-- GIVEN ENTRIES follows --
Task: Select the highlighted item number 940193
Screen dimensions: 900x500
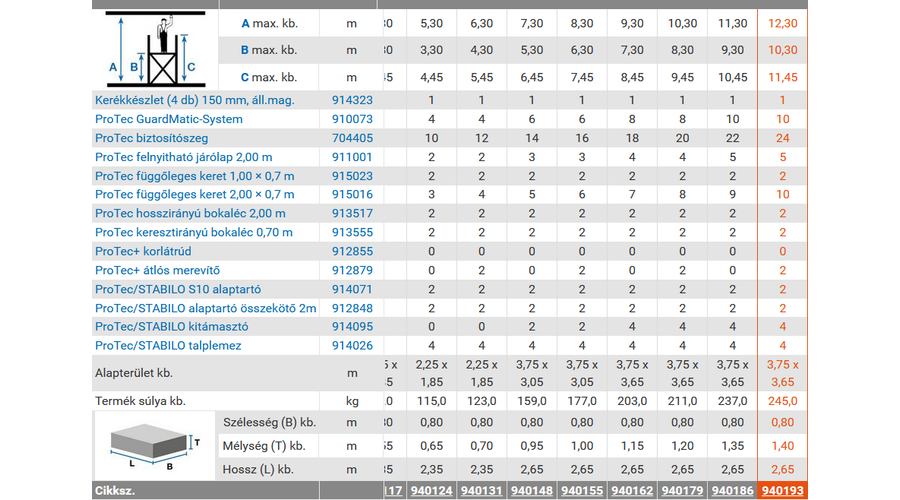Action: tap(782, 491)
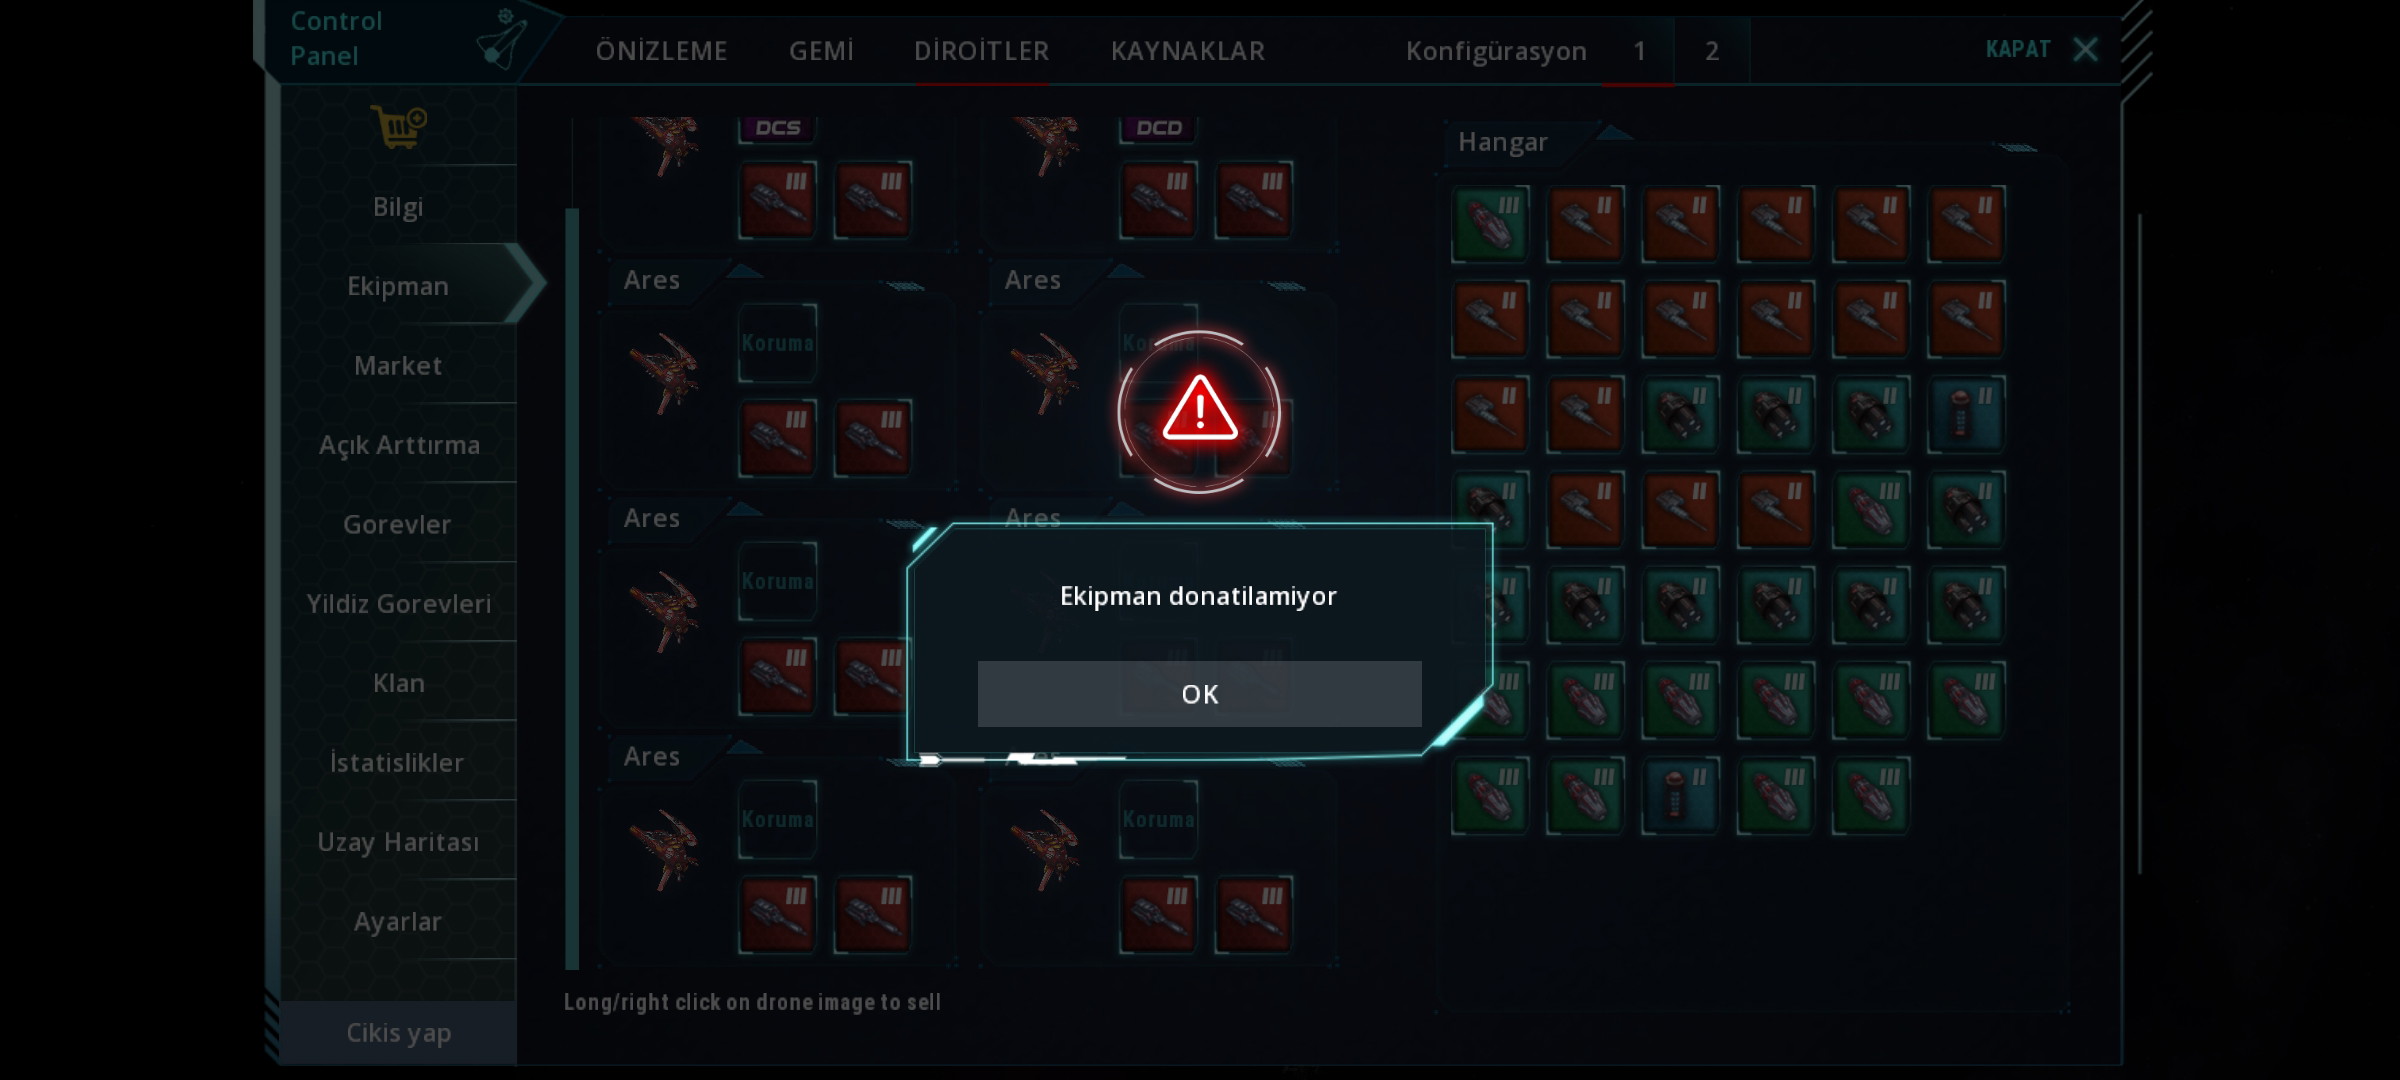The image size is (2400, 1080).
Task: Click the DCD drone design badge
Action: tap(1158, 128)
-- GIVEN ENTRIES concluded --
→ TASK DETAILS
Every word of the data should be reproduced exactly; please omit any pictures.

→ THE COMPLETED TASK
Task: Select the highlighted item number 940193
Screen dimensions: 900x500
Action: tap(782, 491)
The image size is (2400, 1080).
Task: Click the DCD drone design badge
Action: tap(1158, 128)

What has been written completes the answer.